Machine Learning for Automation

This isn’t at all what you might think it means.

Automation in broadcast is tricky. Computers aren’t always the best at deciding what two songs sound right when played back-to-back, and can leave you with some horrible segues. However, this can now be improved using cool modern tech.

tl;dr / Overview

This project required a few tweaks to the music scheduling software, and a Nerve module to automatically fill in information. Nerve is the custom-built music library that we built to ensure our library was audited and radio-frendly. In AutoTrack, one can use “Characteristics” to determine what songs can follow each other without sounding rubbish. This information and tech came from Spotify, in their acquisition of the Echo Nest. They trained a deep learning model with lots of music, which learnt how to categorise it. This ensures that songs with similar tempo, energy, and mood follow each other properly.

Loading the Information

Spotify provide a free web API. Nerve has, for a while, tried to tie every track on the system with a Spotify ID. In automation, the hit rate is around 95%. The other ten percent is made up of tracks with slightly different spellings between the Spotify platform and others, and artists who opted out.

Nerve makes requests to the Spotify search, like below:

https://api.spotify.com/v1/search?q=track:%22Flash%22+artist:%22Queen%22&type=track

It picks either the first result to perfectly match the title and artist, or the top result. The search tags used in the query work with many use cases, and there is not a single track in that 95% that is completely the wrong song. A few remixes are incorrectly tagged, but these are updated when we notice them.

Nerve then makes a request to https://api.spotify.com/v1/audio-features/XXX to load this information, which is stored in the library.

This information is then written to playout, in this case through the AutoTrack database.

Bonus: Mass Loading Information

When Nerve was created, it did not use Spotify. This was, in reality, an unfortunate decision, as MusixMatch quite frankly sucks (it’s an open platform that seems to be ridden with spam). Hence, we had to bootstrap the existing library to load in this information.

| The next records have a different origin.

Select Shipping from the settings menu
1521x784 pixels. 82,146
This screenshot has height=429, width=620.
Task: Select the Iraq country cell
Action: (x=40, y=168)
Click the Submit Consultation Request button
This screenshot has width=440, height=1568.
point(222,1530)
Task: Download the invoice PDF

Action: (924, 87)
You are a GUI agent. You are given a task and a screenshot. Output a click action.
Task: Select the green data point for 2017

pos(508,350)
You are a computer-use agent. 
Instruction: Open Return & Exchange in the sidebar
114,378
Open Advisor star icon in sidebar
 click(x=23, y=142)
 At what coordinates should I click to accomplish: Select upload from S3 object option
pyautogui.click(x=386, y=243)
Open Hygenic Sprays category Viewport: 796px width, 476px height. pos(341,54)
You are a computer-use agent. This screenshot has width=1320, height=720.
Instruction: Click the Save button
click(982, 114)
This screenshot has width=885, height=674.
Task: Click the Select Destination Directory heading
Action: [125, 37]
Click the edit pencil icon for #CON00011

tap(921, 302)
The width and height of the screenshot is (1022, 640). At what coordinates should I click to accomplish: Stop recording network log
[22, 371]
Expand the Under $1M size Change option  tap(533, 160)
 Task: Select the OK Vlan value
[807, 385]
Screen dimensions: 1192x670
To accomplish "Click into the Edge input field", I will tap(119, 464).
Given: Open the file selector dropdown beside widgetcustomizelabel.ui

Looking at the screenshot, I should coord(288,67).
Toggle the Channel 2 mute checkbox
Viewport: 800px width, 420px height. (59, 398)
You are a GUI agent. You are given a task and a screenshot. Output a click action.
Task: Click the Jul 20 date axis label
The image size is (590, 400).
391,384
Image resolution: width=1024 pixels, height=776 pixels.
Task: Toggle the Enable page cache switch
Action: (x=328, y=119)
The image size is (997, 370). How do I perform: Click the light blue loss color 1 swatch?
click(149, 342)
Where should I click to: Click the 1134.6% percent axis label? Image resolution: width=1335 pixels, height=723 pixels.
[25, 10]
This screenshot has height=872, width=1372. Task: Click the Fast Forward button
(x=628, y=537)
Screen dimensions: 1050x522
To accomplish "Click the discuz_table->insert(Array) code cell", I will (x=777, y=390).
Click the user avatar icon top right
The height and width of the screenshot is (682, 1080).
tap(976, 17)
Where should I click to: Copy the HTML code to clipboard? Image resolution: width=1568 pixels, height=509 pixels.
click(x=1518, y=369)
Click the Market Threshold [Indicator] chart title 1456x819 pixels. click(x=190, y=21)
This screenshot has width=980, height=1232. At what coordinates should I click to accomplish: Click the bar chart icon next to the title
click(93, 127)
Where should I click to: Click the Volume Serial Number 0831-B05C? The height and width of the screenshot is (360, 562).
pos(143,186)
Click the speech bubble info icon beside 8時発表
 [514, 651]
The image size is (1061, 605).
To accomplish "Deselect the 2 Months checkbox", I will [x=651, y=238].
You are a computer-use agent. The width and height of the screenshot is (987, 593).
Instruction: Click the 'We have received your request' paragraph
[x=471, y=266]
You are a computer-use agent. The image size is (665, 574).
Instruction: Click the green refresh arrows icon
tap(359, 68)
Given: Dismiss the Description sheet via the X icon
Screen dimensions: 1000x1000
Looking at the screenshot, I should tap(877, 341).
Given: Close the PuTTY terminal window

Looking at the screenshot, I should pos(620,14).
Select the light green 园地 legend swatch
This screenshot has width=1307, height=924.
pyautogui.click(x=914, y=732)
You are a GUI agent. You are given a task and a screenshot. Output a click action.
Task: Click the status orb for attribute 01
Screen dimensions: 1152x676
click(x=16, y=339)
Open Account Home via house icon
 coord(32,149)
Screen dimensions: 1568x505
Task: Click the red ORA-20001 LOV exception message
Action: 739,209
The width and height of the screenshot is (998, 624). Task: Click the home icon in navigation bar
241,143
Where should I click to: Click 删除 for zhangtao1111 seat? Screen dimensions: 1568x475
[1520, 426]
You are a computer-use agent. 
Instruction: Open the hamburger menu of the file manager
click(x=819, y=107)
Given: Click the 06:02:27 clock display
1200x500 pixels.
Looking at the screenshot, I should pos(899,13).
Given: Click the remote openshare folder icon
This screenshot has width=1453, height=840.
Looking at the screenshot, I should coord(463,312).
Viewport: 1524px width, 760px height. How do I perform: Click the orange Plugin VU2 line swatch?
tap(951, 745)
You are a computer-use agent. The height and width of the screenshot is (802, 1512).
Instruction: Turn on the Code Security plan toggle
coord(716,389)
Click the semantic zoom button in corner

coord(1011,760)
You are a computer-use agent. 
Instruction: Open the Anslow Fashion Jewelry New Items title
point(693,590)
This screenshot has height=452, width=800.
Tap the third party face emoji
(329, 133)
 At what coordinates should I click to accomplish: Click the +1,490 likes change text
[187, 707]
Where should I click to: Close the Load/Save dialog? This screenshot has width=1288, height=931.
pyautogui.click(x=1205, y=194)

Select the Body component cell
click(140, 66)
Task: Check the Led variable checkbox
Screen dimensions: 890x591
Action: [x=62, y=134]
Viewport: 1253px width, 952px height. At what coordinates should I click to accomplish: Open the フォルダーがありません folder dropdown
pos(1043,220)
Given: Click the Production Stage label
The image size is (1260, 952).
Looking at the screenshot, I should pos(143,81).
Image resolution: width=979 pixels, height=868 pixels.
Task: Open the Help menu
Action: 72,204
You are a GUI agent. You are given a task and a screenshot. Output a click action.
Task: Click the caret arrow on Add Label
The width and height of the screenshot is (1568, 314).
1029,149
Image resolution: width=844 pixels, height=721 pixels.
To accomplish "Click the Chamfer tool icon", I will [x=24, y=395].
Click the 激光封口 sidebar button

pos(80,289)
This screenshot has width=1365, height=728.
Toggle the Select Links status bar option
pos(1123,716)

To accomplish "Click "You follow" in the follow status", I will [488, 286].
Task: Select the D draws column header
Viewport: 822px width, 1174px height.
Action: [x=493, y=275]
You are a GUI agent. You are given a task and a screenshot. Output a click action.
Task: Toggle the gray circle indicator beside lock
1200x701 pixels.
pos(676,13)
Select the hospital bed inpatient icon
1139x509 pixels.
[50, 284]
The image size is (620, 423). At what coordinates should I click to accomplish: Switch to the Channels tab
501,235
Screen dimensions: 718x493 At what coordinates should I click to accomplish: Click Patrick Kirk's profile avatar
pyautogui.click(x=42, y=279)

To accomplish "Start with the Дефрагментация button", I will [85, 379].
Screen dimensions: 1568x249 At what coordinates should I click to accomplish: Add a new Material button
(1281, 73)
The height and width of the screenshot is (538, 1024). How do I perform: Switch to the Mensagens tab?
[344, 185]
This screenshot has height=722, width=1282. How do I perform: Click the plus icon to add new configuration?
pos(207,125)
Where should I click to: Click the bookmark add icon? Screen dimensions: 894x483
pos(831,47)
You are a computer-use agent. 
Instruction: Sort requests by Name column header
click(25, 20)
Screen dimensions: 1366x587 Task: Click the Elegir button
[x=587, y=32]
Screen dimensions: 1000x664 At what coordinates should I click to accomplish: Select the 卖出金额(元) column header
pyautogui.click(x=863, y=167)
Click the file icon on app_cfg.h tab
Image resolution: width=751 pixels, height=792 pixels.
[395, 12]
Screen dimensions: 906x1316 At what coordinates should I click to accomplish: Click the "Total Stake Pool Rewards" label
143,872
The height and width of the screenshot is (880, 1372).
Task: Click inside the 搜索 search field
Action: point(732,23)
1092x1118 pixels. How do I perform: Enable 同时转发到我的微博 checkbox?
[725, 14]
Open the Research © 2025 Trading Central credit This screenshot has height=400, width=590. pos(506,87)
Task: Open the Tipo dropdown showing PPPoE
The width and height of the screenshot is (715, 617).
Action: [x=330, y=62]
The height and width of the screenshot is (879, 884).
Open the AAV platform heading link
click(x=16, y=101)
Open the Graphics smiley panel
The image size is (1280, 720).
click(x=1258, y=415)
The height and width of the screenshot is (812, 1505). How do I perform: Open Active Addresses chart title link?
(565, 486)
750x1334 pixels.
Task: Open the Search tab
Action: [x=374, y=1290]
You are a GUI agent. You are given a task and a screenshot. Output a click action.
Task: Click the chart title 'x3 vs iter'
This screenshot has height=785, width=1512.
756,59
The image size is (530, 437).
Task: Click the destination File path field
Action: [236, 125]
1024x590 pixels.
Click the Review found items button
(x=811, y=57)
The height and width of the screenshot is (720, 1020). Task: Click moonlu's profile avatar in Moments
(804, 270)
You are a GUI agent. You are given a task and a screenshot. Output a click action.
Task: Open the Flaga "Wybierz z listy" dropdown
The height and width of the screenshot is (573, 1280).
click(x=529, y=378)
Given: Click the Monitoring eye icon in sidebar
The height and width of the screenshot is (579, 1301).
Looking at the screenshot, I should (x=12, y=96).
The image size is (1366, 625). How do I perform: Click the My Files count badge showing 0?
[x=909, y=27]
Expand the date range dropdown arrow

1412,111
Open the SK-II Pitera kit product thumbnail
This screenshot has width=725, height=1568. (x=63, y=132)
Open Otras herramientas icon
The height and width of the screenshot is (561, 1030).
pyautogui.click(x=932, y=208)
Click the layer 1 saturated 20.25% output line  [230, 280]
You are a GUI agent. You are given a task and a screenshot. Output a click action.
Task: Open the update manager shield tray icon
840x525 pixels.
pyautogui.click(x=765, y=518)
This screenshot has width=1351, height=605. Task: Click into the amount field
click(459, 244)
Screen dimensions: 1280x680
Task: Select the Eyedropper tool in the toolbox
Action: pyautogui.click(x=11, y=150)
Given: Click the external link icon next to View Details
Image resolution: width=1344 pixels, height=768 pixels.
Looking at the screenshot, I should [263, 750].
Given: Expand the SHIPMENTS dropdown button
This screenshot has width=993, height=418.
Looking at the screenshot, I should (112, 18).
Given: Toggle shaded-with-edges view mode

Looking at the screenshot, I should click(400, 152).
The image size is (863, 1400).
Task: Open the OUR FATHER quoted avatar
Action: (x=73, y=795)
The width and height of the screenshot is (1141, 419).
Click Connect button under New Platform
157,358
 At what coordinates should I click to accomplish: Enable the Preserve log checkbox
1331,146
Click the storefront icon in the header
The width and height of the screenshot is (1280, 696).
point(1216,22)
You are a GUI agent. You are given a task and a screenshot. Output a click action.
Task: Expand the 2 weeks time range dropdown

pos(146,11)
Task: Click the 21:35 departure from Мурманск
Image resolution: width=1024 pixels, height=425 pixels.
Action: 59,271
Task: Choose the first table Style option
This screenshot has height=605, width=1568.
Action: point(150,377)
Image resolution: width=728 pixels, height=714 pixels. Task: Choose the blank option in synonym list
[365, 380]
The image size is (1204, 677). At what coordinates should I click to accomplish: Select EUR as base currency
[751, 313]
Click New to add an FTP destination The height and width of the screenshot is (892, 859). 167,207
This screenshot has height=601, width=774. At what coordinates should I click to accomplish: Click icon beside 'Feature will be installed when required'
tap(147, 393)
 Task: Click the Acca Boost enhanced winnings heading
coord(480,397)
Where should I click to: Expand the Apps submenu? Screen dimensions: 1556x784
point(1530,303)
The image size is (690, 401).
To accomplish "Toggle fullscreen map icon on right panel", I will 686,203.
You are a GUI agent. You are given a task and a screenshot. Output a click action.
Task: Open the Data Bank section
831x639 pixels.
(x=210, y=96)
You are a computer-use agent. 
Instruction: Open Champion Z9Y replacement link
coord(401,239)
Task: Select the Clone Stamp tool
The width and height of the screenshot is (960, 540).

Spotify rate limit requests, but that didn’t stop us writing a simple script that just iterated through every track in the library, tying it to a Spotify ID where possible.

The next bit (loading audio information) used the https://api.spotify.com/v1/audio-features?ids={} API reference. It loaded 100 rows of track information at a time, significantly faster than before. Not all tracks on Spotify have an audio analysis, interestingly, so after about 24 hours (the 404 search results seemed to enqueue the tracks for analysis) we ran the script again. This time, near enough every track completed, as the Spotify backend seemingly noted it was missing.

All code is in the Nerve repository on GitHub, so you can use it free of charge for your own station. Migrating your library fully to Nerve is a bit of a pain. We’re investigating ways to make it easier, but sadly it’s not a priority at the moment. Feel free to hack on the code and make pull requests – we’ll accept ’em.

AutoTrack Scheduling

Four characteristics were defined: Energy, Tempo, Dancability and Mood. 1 through 6 were defined as Very Low to Very High.

Within AutoTrack, the global rules were edited. These became:

These stayed roughly the same for each characteristic. Energy changed a little from the above.

Next, the Clock Rules were updated. The Characteristic Follow rule became a guide, so it can be broken if necessary. It’s rare that this is needed, but initially about 10% of songs weren’t being scheduled/left blank, and we don’t want that.

Once the scheduler ran, we noticed that automation was much better to listen to. We saw a large increase in listener figures, with listeners staying tuned into the station for longer.